TASKS AND EXERCISES »
A) In the text on smooth and strongly convex nearest Brenier potentials, shorten the paragraph that begins "This example is designed" while keeping its main facts.
B) Copy word for word the part of the text on nearest Brenier potentials from "This example is" up to and including "imposing global regularity.".
C) Extend the text on smooth and strongly convex nearest Brenier potentials, starting after its last sentence.
>> START PASSAGE SHOWN
Smooth and Strongly Convex Nearest Brenier Potentials

This example is designed to show how to use SSNB [58] in POT. SSNB computes an l-strongly convex potential \(\varphi\) with an L-Lipschitz gradient such that \(\nabla \varphi \# \mu \approx \nu\). This regularity can be enforced only on the components of a partition of the ambient space, which is a relaxation compared to imposing global regularity.

In this example, we consider a source measure \(\mu_s\) which is the uniform measure on the unit square in \(\mathbb{R}^2\), and the target measure \(\mu_t\) which is the image of \(\mu_x\) by \(T(x_1, x_2) = (x_1 + 2\mathrm{sign}(x_2), 2 * x_2)\). The map \(T\) is non-smooth, and we wish to approximate it using a “Brenier-style” map \(\nabla \varphi\) which is regular on the partition \(\lbrace x_1 <=0, x_1>0\rbrace\), which is well adapted to this particular dataset.
>> END PASSAGE SHOWN
>> START DATA PROVIDED
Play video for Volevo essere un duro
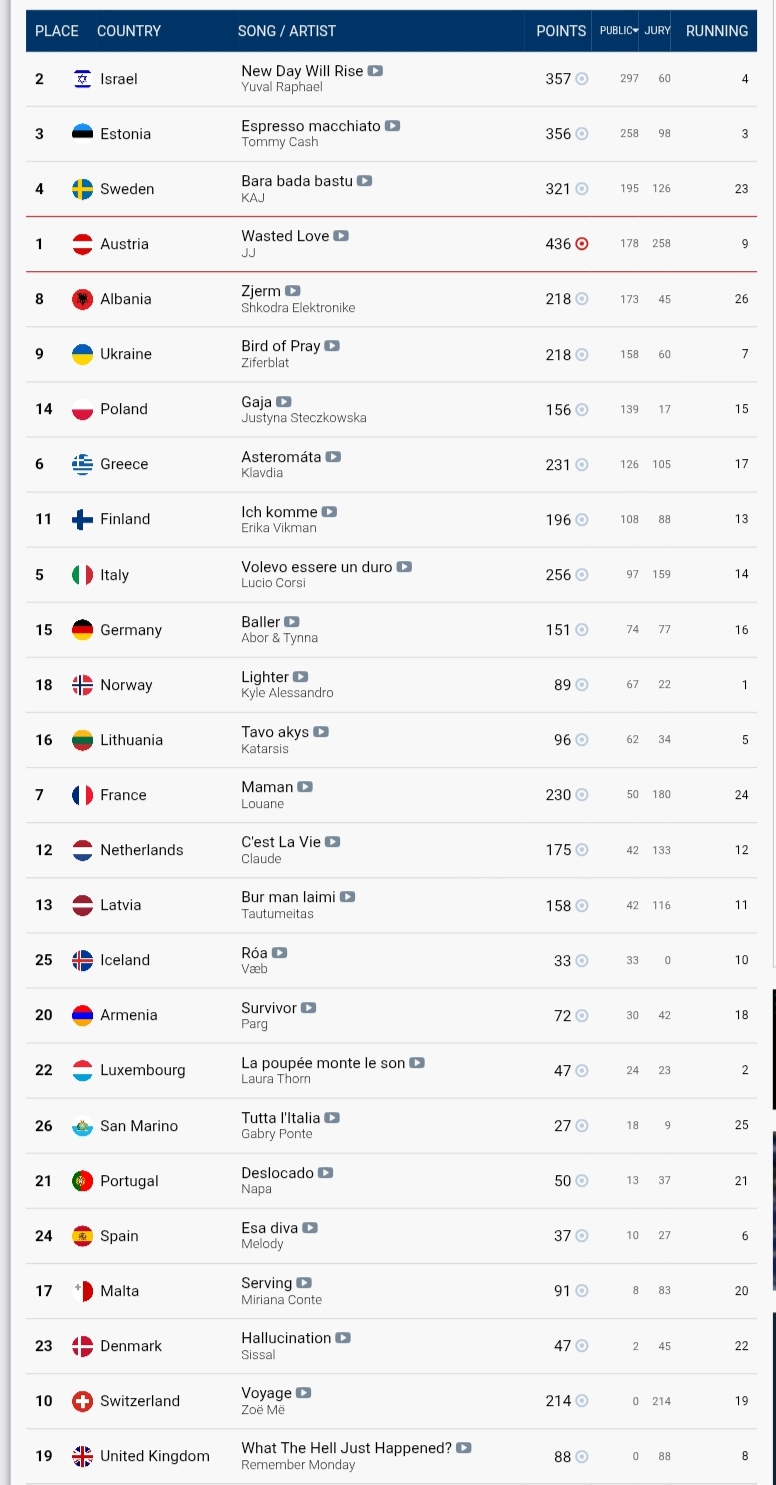The image size is (776, 1485). point(404,567)
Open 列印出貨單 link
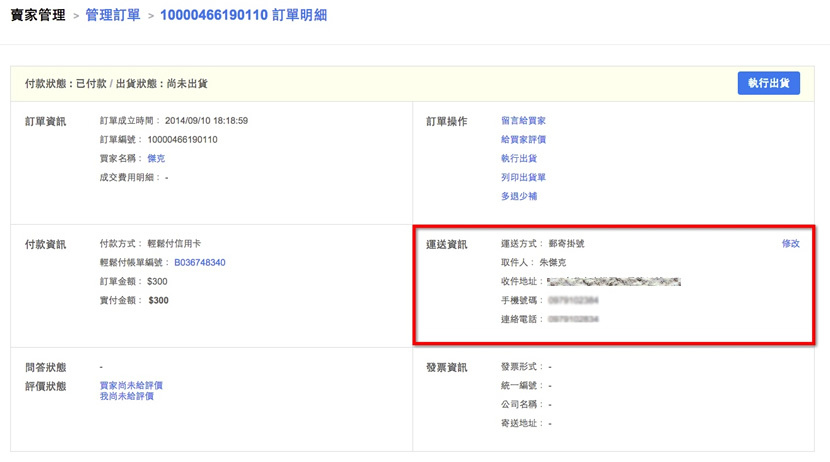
>> END DATA PROVIDED
RESPONSES FOR EACH TASK »
A) The example shows how to use SSNB [58] in POT. SSNB finds an l-strongly convex potential \(\varphi\) with an L-Lipschitz gradient so that \(\nabla \varphi \# \mu \approx \nu\). This regularity may be required only on each part of a partition of the space, a looser condition than global regularity.

B)
This example is designed to show how to use SSNB [58] in POT. SSNB computes an l-strongly convex potential \(\varphi\) with an L-Lipschitz gradient such that \(\nabla \varphi \# \mu \approx \nu\). This regularity can be enforced only on the components of a partition of the ambient space, which is a relaxation compared to imposing global regularity.

C)
We represent the gradients of the “bounding potentials” \(\varphi_l, \varphi_u\) (from [59], Theorem 3.14), which bound any SSNB potential which is optimal in the sense of [58], Definition 1:

\[\varphi \in \mathrm{argmin}_{\varphi \in \mathcal{F}}\ \mathrm{W}_2(\nabla \varphi \#\mu_s, \mu_t),\]

where \(\mathcal{F}\) is the space functions that are on every set \(E_k\) l-strongly convex with an L-Lipschitz gradient, given \((E_k)_{k \in [K]}\) a partition of the ambient source space.

We perform the optimisation on a low amount of fitting samples and with few iterations, since solving the SSNB problem is quite computationally expensive.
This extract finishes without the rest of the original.